Already since several years, Siemens has been using the #NextWork® methodology, which the company developed internally, to systematically look ahead three to five years to analyze the changes that are expected to arise in jobs, tasks and skills. The company uses this methodology to analyze which businesses will be facing the largest transformations – and will thus also have the largest need for qualification measures – and which qualifications make sense for the employees from an operating perspective.
The SiTecSkills Academy works in cooperation with the experts from #NextWork®. This collaboration makes it possible to design individualized developmental paths for the learners and implement concrete training measures. Since #NextWork® first began, its projects at Siemens have examined around 70,000 critical job profiles and the related activities.

Back in 2017, Siemens successfully began working together with Siemens Professional Education at the company’s location in Regensburg, Germany, to systematically give manufacturing workers who had received no vocational training or had been trained on the job the opportunity to obtain credentials – as mechatronics specialists, for example. Ever since then, the portfolio of offerings has been continuously supplemented in a way that was designed to meet concrete needs, and it has now been made available across Germany.

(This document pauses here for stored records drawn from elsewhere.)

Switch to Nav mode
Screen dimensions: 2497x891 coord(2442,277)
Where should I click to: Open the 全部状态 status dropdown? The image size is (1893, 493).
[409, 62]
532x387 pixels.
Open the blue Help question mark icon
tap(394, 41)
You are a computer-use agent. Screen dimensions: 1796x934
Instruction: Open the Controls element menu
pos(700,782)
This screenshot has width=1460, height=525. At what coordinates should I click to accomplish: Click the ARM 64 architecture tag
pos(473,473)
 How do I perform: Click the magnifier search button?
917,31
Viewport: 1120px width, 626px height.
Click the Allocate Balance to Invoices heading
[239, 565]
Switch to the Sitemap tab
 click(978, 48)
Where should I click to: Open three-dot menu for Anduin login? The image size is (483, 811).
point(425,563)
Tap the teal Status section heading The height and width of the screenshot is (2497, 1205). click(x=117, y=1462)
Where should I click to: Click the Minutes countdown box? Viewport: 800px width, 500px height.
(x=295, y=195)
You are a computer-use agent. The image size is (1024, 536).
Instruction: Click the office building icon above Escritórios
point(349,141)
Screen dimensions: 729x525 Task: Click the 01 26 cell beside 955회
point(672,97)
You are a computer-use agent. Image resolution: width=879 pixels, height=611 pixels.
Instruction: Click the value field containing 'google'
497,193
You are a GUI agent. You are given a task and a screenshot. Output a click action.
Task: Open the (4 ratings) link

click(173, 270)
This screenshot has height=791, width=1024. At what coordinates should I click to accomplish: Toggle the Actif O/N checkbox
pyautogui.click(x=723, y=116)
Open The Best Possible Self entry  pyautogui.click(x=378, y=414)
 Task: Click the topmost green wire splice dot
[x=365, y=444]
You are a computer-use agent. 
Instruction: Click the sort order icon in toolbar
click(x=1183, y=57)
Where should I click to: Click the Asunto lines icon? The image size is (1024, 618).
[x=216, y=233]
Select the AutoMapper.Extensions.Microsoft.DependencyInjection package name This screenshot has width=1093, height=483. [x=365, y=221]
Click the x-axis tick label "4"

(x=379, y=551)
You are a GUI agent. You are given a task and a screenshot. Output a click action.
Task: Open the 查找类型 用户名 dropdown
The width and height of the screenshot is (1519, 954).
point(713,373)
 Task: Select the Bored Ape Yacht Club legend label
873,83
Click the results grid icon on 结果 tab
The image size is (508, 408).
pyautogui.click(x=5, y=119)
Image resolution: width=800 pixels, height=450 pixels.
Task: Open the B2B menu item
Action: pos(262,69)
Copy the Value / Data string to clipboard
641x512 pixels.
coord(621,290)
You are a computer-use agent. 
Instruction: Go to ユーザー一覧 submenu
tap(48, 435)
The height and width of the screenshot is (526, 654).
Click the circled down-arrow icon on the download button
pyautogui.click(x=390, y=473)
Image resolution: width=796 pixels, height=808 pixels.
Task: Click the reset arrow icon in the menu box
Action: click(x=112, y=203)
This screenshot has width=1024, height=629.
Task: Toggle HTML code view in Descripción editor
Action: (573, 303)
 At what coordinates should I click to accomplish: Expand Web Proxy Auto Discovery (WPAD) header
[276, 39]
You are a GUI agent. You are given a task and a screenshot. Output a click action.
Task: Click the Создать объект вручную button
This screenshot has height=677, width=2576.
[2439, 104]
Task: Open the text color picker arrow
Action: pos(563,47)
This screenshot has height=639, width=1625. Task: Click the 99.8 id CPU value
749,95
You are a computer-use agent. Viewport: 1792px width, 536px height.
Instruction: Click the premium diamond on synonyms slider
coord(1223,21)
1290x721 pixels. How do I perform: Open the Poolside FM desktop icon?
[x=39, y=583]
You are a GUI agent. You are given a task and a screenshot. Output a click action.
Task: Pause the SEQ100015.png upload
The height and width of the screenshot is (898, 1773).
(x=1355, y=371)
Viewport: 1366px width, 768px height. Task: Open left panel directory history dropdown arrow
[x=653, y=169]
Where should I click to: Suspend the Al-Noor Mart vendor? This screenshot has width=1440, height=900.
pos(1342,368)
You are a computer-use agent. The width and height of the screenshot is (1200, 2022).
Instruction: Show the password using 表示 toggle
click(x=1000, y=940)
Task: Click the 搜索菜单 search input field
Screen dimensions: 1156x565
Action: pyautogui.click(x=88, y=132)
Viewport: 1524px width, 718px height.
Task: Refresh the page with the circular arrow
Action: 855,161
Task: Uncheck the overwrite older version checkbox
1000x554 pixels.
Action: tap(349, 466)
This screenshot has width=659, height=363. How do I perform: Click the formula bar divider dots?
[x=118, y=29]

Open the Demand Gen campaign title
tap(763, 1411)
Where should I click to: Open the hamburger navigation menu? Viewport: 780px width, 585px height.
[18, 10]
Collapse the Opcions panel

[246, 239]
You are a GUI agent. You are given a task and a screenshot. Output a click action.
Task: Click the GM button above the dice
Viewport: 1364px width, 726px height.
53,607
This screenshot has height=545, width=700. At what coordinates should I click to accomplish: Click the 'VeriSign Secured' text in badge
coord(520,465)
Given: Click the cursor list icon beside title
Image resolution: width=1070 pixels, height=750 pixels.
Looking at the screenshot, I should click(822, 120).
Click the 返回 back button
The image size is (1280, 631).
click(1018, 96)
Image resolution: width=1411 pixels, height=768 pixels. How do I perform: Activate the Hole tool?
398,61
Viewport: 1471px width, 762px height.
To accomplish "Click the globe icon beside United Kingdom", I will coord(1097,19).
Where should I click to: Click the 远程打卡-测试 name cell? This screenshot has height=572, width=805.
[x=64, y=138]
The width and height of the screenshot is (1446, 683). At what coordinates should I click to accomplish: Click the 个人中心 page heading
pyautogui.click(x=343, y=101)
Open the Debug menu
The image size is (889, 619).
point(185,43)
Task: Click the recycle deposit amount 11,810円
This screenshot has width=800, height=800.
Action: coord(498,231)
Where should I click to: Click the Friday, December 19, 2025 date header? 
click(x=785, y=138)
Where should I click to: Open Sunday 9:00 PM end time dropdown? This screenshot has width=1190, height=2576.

Today, this offering, which is also open for participants from outside Siemens, includes 15 different qualifications programs. They range from certificate courses (for certification in data analytics or as a specialist for service or for digitalization and automation) to measures for learning new occupations (for instance, to become a technician for mechatronics, electronics, or automation technology, or a commercial specialist for digitalization management), and they extend all the way to academic opportunities for earning higher-education degrees (for example, a bachelor of data science or master of science in artificial intelligence).

In fiscal 2022, it was already the case that as many as 2,000 employees successfully took part in about 170 training programs for continuing education or for retraining in a new occupation. The participants achieved a success rate of 97.8 percent. They acquired vocational credentials, for example, as technicians for mechatronics, electronics or automation technology.

With 6,400 apprentices and students in cooperative education programs, Siemens is one of the world’s leading providers of occupational training in the private sector. For more than 100 years, the company has been giving young people entering the workforce the opportunity to obtain credentials for the latest technical and commercial occupations or to earn a degree in cooperative education programs.